I am trying to verify that certain indexes are replicating across my index cluster. My splunk installation is a distributed deployment with 8 peers composing the index cluster with their master node, 3 search-head cluster members with their deployer, 1 stand-alone s-h running Splunk App for Stream, and 4 forwarders with their deployer server. I have SOS deployed on the shc members and the indexers. I have Splunk App for Stream deployed with App for Stream running on the stand-alone s-h and TA_Stream running on the 4 forwarders with the setuid.sh executed to handle the permissions for the streamfwd binary (I run splunk under the splunk account). All of the stream configurations that I set using the App for Stream UI on the stand-alone search-head are pointing to the MAIN index. The [main] stanza on all my indexers are configured with repFactor = auto (I am going to provide the [main] stanza in a comment after this first posting).
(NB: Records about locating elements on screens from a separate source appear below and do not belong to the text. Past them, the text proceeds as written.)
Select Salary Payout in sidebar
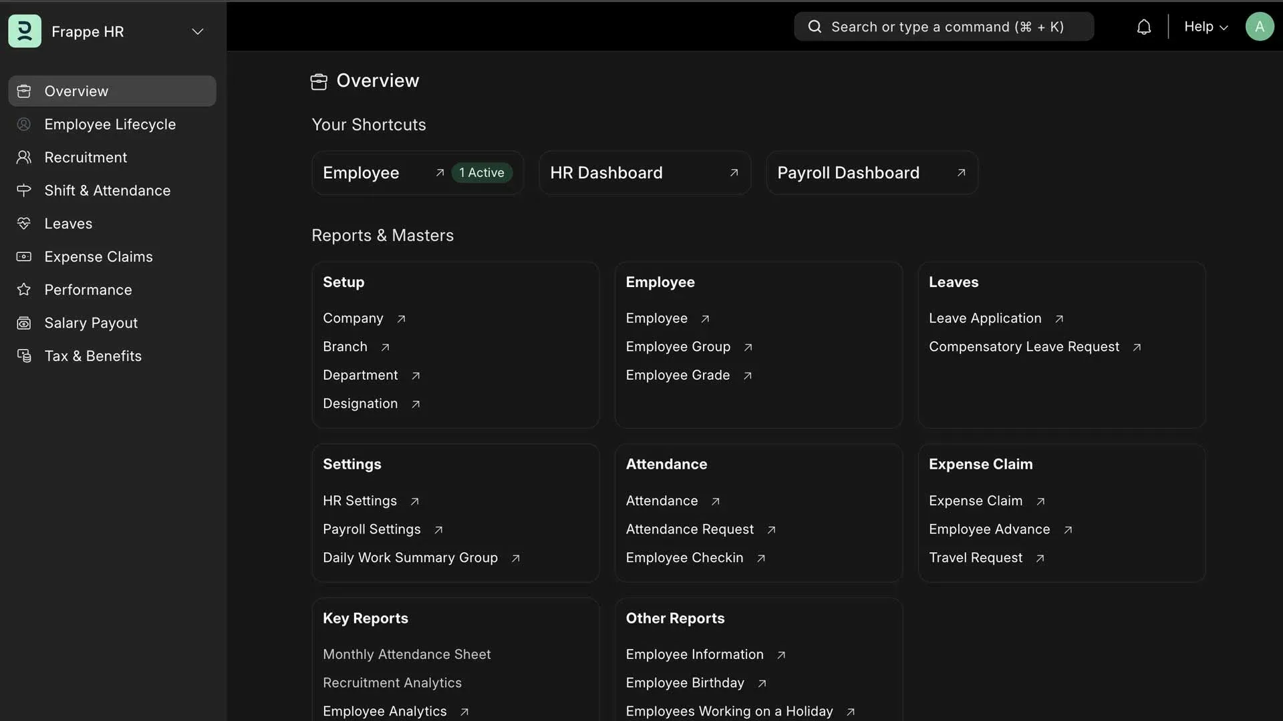 click(x=91, y=323)
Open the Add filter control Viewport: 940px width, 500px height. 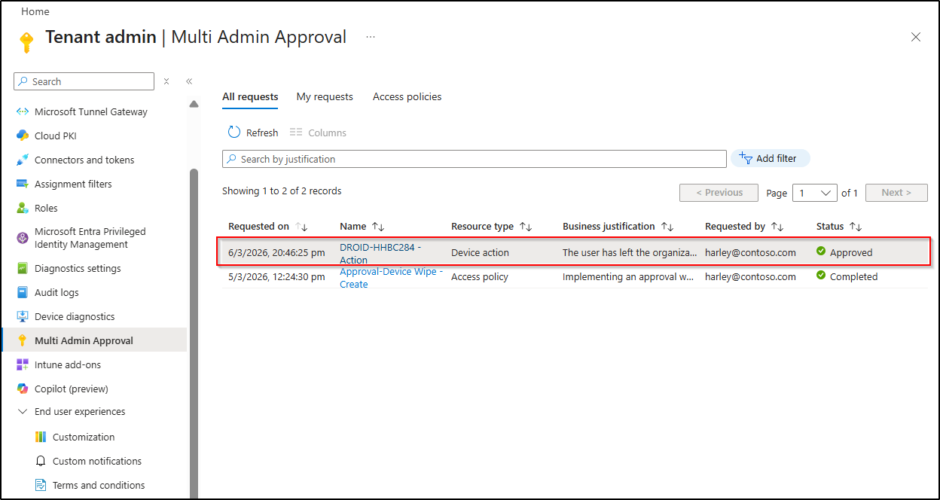click(770, 158)
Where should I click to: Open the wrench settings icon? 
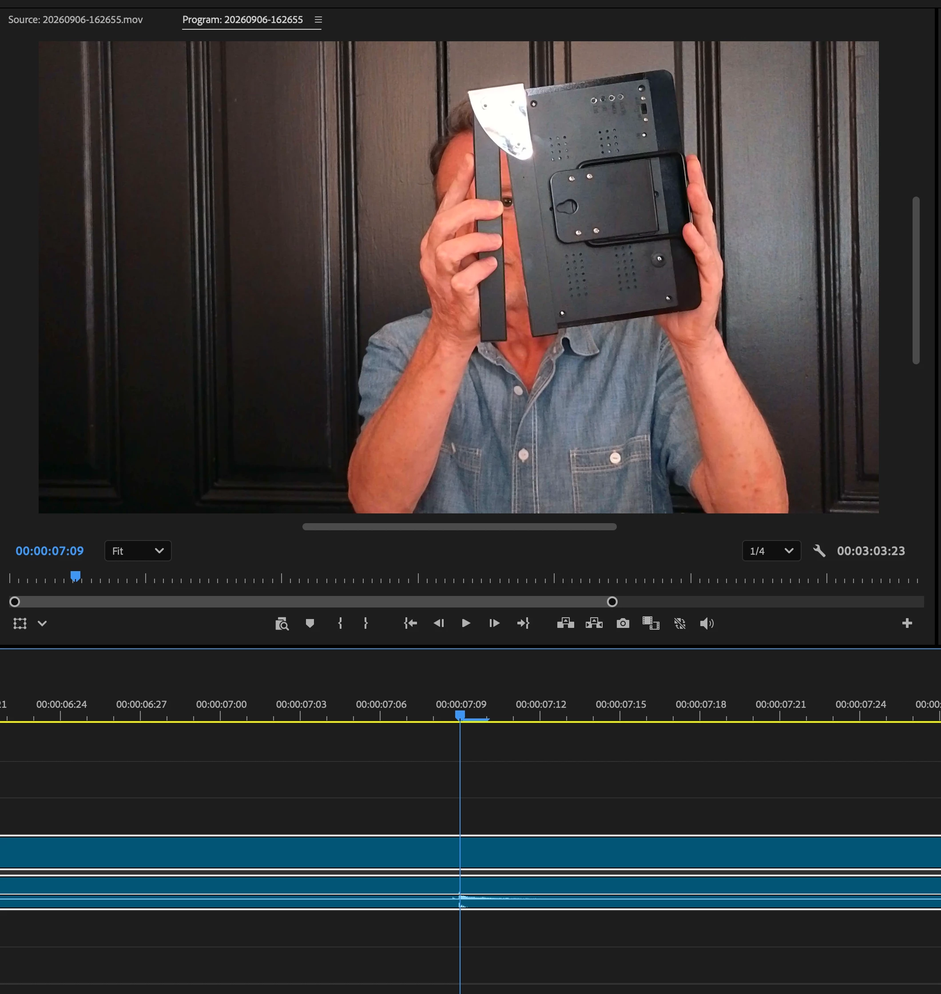pos(819,551)
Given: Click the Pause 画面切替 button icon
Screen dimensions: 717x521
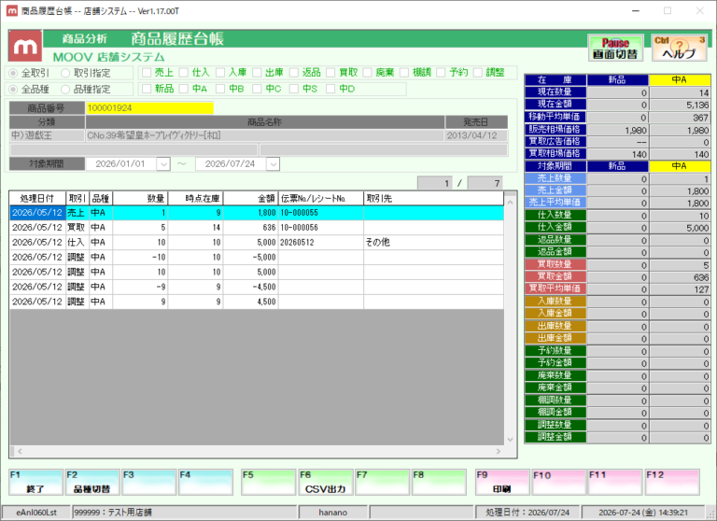Looking at the screenshot, I should tap(615, 48).
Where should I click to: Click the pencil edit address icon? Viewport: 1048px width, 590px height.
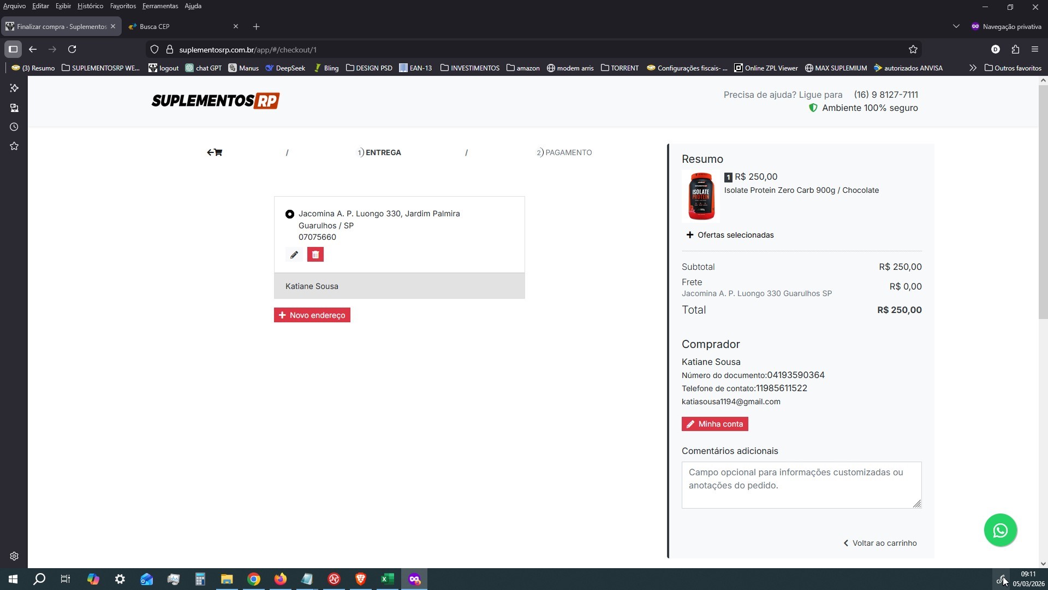point(294,255)
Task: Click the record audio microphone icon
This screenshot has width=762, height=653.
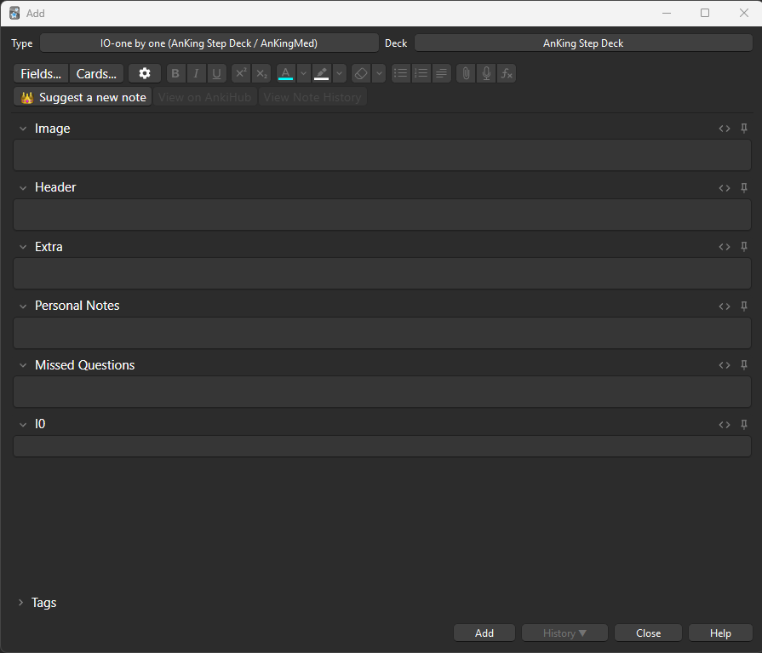Action: [x=486, y=74]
After a moderate amount of troubleshooting this implementation which some of you have likely been following in earlier questions, I finally have a relatively stable platform though I think there are still some issues, the basis of this question about verifying index replication for certain indexes being one of those items I still don't fully understand or see as achieving completely normal operations.
When I run SOS on my shc members and look at the Indexing > Index Replication > Cluster Master View the search query returns indicating that my replication factor = 3, the search factor = 1, Cluster initialization state: Index replication not enabled, and Cluster indexing state: Index replication not enabled.
So how can I confirm that I am actually getting complete replication across my index cluster?
You should be using the CM to validate RF and SF. The peers themselves dont know, per say, about the rest of the cluster. They check with the CM and it manages replication and search tasking.
Use firebrigade to check actual bucket replication : https://splunkbase.splunk.com/app/1632/. That link is the app, there is also a TA component that is required on the indexers.
If you're building this out to scale in a production environment, you really should reach out to Splunk for Education or Professional Services. Alot of what you are trying to figure out is covered in official training and PS engagements.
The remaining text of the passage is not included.